It was the morning before UNC Charlotte's first spring football game and I needed a grill. I paid thousands of dollars in student fees over the last three years to help fund this team and refused to tailgate with my roommate's George Foreman. So, I headed to the Home Depot near campus.
I was searching for a grill small enough to fit in my car but sturdy enough that my friends, just a few days older than the legal drinking age, couldn't knock it over in a drunken stumble. We'd never tailgated because my school didn't have a football team before this day in April, but I assumed these were the qualities you look for in something college kids use to scorch meat.
After finding a grill and dragging it to the check-out line, I noticed my orange-vested cashier smiling.
"Looks like you're going tailgating," he said, pointing to a green pennant lazily waving with each opening of the store's automatic doors. "Go Niners."
I'd heard school pride coming from alumni and members of our student fan club, Niner Nation Gold, but this was different. It came from someone with seemingly no affiliation to UNC Charlotte. The exchange was a new experience for me even after living on campus for three years.
This made me wonder: Could 49er football change things?
Will University City residents see UNC Charlotte as something other than a community of students to mug? Can University City overcome being trapped by four highways and blossom into a semblance of a college community, anchored by a football team that actually keeps students on campus during the weekends? What about the rest of Charlotte? Will the city's other neighborhoods, filled with transplants from all over the country, stake their claim in the hometown college football team?
UNC Charlotte alumni I spoke with said these are all possibilities, but warned I'm probably looking too much into the dinky flag.
"It's going to take time. My neighbors never talk about the team yet," said Andrea Howard, a Charlotte resident who graduated from UNC Charlotte in 1998 after playing shortstop for the university's softball team.
Howard lives in SouthPark, about 15 miles away from UNC Charlotte's main campus. She's donated to UNC Charlotte's athletics program since graduating and plans on attending as many football games as her busy schedule with two kids and a high-profile real estate job will allow. Despite her stake in the athletics program, she admits the city, fast approaching 1 million residents, may be too large to become the next Tuscaloosa, Ann Arbor or South Bend.
But the city's size and attributes also present an opportunity.
Charlotte has jobs and amenities, which encourage UNC Charlotte alumni to stick around, unlike the college football towns it dwarfs. Sure, the local approximately 30,000 UNC Charlotte alumni only make up a small sample of Charlotte's growing population, but when you consider the team's football stadium is smaller than some high school stadiums in Texas — McColl-Richardson Field only holds about 15,000 fans — it becomes clear why alumni have real potential to jumpstart the new team. If all of the city's UNC Charlotte grads came to the season opener in August, they could fill the stadium twice.
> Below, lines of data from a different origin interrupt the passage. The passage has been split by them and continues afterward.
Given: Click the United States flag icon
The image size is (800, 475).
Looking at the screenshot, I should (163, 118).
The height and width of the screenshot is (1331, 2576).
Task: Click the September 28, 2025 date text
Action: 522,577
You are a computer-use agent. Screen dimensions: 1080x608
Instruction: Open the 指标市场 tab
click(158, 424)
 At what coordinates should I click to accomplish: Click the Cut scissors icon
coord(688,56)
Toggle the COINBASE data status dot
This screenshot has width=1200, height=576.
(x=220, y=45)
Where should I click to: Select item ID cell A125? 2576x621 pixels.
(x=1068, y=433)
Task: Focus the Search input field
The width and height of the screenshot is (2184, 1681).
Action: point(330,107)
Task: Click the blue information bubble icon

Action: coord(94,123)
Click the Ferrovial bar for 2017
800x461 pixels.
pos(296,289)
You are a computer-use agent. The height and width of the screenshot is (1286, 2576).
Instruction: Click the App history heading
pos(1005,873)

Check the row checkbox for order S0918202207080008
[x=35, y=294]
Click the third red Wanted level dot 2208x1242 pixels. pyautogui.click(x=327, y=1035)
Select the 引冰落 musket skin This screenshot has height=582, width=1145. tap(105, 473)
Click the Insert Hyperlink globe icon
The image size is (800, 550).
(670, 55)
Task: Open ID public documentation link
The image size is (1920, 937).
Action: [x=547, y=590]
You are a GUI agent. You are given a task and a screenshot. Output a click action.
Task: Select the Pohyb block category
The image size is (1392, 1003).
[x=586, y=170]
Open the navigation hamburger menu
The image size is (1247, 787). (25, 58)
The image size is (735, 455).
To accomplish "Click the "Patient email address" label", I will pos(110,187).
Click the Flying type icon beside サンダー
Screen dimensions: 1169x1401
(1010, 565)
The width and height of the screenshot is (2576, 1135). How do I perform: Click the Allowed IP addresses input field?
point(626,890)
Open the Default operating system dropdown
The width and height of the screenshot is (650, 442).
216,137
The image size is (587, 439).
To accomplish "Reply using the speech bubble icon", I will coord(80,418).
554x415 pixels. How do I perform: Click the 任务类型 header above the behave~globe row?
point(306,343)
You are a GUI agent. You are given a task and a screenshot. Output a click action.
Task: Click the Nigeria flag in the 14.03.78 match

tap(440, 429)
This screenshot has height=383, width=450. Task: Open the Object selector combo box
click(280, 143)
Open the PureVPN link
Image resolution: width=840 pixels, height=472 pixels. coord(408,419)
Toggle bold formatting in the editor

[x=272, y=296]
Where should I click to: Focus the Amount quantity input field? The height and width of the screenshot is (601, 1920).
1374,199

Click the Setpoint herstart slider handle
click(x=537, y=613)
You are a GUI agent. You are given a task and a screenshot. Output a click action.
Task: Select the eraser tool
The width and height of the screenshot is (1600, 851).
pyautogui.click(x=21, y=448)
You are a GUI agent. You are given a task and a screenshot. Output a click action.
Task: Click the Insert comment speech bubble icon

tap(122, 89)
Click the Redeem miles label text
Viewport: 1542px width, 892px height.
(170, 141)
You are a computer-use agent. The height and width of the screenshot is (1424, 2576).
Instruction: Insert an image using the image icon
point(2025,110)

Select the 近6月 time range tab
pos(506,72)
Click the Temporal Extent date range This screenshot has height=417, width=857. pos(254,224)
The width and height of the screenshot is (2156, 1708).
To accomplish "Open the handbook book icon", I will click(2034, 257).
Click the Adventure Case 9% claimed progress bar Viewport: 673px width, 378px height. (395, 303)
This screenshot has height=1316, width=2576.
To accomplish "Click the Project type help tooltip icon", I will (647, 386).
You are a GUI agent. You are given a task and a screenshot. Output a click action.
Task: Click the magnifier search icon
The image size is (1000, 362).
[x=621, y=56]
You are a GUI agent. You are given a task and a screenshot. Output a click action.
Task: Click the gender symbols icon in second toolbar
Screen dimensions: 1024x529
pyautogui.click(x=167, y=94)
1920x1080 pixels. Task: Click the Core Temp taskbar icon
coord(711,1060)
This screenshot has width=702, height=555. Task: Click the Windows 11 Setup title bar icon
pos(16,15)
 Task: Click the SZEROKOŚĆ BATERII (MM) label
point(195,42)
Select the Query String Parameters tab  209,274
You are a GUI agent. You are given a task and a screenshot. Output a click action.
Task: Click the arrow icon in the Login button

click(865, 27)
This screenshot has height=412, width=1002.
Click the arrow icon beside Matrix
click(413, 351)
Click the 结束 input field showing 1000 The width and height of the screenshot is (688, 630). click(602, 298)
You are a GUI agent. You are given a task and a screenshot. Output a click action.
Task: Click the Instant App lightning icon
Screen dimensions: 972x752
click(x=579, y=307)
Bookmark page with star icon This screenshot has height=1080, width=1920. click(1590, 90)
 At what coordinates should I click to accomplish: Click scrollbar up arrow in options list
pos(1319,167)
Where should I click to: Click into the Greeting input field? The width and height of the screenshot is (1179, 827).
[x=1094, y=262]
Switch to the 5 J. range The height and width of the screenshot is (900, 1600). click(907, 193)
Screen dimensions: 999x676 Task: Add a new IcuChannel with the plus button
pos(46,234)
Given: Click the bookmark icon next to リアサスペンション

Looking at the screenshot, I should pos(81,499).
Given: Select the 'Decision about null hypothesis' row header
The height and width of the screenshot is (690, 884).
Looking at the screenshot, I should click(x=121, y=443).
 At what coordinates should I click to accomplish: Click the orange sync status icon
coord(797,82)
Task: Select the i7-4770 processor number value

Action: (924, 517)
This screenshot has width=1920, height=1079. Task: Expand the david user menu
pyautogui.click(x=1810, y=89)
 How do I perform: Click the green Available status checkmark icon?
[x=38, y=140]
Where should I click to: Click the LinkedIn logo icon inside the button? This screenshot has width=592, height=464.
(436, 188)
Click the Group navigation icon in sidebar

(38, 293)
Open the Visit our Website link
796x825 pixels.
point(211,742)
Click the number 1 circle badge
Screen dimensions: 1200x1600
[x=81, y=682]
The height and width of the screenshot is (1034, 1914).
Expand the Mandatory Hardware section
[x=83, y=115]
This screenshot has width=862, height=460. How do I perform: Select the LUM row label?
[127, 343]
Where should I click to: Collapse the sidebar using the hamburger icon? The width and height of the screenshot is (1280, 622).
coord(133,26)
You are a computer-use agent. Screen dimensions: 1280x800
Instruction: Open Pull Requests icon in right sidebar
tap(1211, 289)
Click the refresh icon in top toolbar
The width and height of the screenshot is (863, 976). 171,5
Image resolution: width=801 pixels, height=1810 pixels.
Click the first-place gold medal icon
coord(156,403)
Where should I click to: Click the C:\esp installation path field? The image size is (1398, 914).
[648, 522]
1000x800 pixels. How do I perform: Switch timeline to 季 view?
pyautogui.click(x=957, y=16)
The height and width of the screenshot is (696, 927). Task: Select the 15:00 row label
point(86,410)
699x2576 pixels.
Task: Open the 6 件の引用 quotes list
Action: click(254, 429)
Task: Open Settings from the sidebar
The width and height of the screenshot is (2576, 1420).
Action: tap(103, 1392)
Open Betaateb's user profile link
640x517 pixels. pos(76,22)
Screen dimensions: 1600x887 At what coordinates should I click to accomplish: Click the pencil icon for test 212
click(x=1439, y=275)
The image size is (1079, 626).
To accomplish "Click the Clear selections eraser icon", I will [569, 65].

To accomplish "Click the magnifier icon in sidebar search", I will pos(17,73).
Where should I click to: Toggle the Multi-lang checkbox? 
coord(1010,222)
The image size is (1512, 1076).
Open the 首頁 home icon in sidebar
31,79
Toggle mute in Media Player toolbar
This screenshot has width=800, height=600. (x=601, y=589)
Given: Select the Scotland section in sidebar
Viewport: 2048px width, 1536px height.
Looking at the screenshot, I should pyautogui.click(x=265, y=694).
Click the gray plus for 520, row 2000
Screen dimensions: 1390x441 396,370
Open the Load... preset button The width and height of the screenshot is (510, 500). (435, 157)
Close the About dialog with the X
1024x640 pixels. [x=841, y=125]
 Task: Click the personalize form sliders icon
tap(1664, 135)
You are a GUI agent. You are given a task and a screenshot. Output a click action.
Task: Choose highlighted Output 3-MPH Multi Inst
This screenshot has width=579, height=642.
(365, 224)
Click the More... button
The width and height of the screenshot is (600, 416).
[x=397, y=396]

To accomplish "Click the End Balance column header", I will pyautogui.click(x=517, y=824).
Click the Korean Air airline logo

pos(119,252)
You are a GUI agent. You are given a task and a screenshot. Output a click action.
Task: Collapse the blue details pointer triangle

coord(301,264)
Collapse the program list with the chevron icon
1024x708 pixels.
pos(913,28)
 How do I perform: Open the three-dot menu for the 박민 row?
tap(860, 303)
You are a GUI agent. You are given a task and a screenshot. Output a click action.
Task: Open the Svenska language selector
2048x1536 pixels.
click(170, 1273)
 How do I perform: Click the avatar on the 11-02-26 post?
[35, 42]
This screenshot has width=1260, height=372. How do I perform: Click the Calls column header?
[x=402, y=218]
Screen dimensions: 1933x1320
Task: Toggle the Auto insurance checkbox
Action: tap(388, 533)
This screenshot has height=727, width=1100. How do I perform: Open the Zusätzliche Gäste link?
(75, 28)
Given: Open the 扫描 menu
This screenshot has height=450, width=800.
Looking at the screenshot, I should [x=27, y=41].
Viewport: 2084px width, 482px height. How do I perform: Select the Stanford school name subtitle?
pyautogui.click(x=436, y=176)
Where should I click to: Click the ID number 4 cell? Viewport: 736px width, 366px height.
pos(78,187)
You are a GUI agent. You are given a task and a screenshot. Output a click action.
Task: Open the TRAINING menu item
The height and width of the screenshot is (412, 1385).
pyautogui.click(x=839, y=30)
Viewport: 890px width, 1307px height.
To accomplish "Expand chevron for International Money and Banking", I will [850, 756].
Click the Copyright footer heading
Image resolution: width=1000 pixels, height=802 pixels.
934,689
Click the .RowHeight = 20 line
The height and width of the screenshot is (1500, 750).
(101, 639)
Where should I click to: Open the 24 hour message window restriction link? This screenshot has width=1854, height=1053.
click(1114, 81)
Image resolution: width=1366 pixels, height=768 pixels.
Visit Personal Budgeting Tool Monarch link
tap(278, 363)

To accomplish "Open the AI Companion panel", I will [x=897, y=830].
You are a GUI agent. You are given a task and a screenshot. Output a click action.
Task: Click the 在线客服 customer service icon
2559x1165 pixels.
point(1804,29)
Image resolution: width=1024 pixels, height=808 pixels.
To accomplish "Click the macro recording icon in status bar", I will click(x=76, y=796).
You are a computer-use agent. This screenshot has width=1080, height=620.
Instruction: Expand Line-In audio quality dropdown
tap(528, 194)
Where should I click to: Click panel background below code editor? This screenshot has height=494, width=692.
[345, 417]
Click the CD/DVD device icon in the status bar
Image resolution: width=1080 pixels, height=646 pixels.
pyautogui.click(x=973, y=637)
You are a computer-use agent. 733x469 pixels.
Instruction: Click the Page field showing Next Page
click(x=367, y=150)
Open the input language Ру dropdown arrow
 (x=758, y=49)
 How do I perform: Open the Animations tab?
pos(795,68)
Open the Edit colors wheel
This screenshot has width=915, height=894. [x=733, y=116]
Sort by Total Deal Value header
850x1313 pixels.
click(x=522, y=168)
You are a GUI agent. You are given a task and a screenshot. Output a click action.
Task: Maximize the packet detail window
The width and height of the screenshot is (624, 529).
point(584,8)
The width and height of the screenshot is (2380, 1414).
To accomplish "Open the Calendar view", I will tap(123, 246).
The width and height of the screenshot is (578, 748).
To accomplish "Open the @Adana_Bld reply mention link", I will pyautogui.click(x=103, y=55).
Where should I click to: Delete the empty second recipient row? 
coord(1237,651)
When asked if the rest of the city will care about the new football team, the UNC Charlotte athletics program defaults to mentioning this large alumni base. And as long as their measure of football engagement remains to be the number of alumni purchasing season tickets — and not the number of green pennants hanging in shops around town — athletics will tell you they're doing OK.
They repeatedly tout two numbers in particular: 70 percent of the 1,200 Charlotte 49er Football Seat Licenses sold to date (FSL) are owned by alumni and 65 percent of FSL holders weren't previously donors to the athletic program. FSLs allow fans to purchase season tickets in desirable seats.
Numbers reported by the university's ticketing office also show half of the 1,200 FSL holders live in Charlotte and another 32 percent are from neighboring communities including Concord, Huntersville, Matthews and Harrisburg. There are even two FSL holders in Hong Kong and South Korea. Athletics said these pockets of fans scattered across the region — and Asia — reflect the new team's popularity.
But these 1,200 FSL holders are scattered across a city of transplants with allegiances to football teams back home.
"We can easily get 200 people in a bar," said Elizabeth Perry, president of the Charlotte chapter of the University of Alabama Alumni & Friends.
But Perry, an Alabama grad born and raised in Tuscaloosa, said Charlotte football is closer to having a solid fan base than 49er fans think.
"Charlotte shouldn't worry about the size of the city, it's the excitement of the fans that counts," she said.
No amount of speculation can predict whether 49er football will be a hit in the rest of Charlotte. But with Perry's attitude, there will be droopy green pennants hanging all over the city in no time.